THE “CONFLICTUAL TAPESTRY”
After such a role call, Netaji itself feels like a bit of a disappointment. The attempt to retain elements of Bollywood song-and-dance in what otherwise presents itself as a sober—and, at 3 hours and 42 minutes, certainly epic—history produces a somewhat bewildering montage, in the course of which it grows increasingly difficult to distinguish hagiography from farce.
In the first scene, we are greeted by a Gandhi doppelgänger who puts Ben Kingsley to shame, but whose finest rhetoric (“my love is soft as a blossom and hard as a rock”) cannot get his errant pupil back on track.
En route to Kabul, we watch the “Mad Mullah” (as he is affectionately called) give a remarkably gratuitous performance that looks like something out of an Afghan remake of Jesus Christ Superstar.
A perfectly mustachioed Führer awaits in Berlin—where, though he is significantly less plausible than Bruno Ganz in the Academy Award-nominated Downfall (or even the toga-clad Heinz Schubert in the 1978 film Our Hitler), he delivers a spluttering invective against the “low races,” and proceeds to bestow upon Bose a toy model of the boat that will carry the latter around Africa “like Vasco da Gama”—and furnish ample opportunity, in turn, to bond with the spice-starved German crew over dal.
That Benegal has chosen a colorful subject is indisputable.

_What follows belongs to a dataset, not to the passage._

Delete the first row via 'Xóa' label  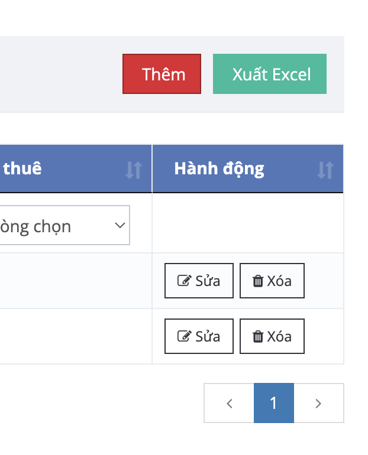click(x=279, y=281)
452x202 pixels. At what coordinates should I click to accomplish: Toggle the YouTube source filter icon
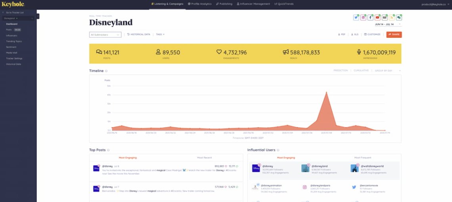(x=377, y=17)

Borders are crossed and re-crossed. There are more varieties of badly-accented English than one could ever imagine. We are shown Bose’s humanity, too—in an inexplicable anecdote in which the sudden presence of a small cat sends him, impervious though he may be to the threats of gunfire all around, into fidgeting and squeals.

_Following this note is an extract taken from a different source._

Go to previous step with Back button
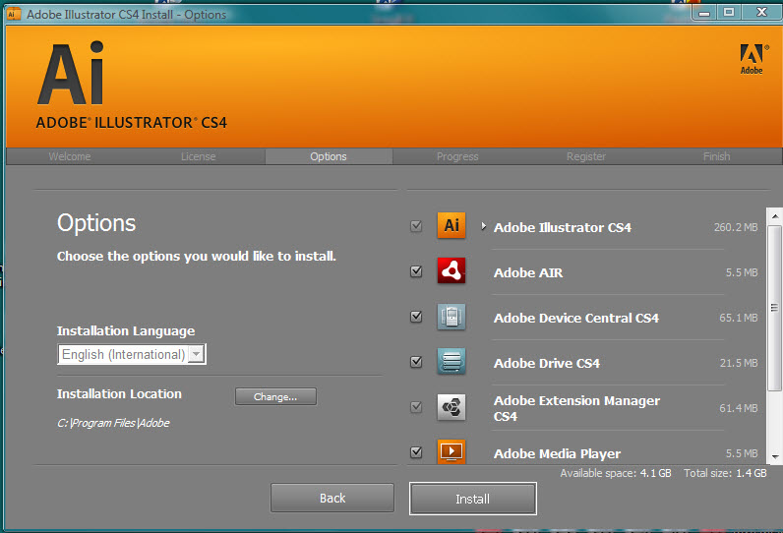The height and width of the screenshot is (533, 783). [x=332, y=498]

However, what is perhaps most unsettling about Netaji is the juxtaposition of graphic violence with such peculiar jokes. It is unsettling to witness the readiness with which one dewy-eyed woman after another hands over food, coins or, in the most dramatic instance, an only son at the prompting of a few words from Bose and a crescendo of woodwinds (the bandshell must be behind the camp).

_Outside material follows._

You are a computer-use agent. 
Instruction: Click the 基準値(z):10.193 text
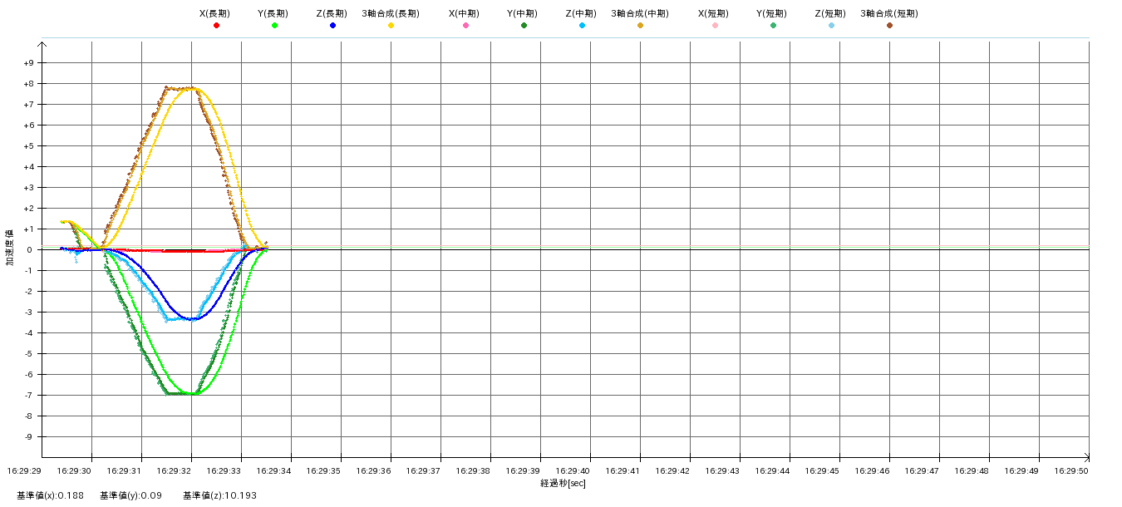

The film is disturbing because it does not spare us the fate that awaits the son—but also does not fully register its significance, does not make clear the connection between the nationalistic rapture of the mother and the explosions that will kill her last family member. In the end, Netaji does not sufficiently explore or evoke the ethical questions and complications that it should—particularly in a time when questions of violence and the deployment of violence in service of nation-statehood are so salient.
After Benegal’s talk, toward the end of the Question and Answer session, a graduate student posed a question to him about “reality as it really is”—and why he, along with other Indian filmmakers, failed to represent it. This drew a bemused chuckle from Benegal, who answered briefly “allusion, metaphor…all these things are to be used, surely. There has to be a place for imagination.”
As good postmodernists, we know that “reality as it really is” doesn’t really exist. The strength and the weakness of this film may be precisely the extent to which it is seduced by its protagonist’s own rhetoric and rhetorical figures. Benegal doesn’t fail to convey that he has great enthusiasm and passion for the subject he has chosen. But this passion seems, too often, like the zeal of a propagandist and not enough like the reflection of an artist open to the ethical difficulties of the “conflictual tapestry” he has chosen to represent.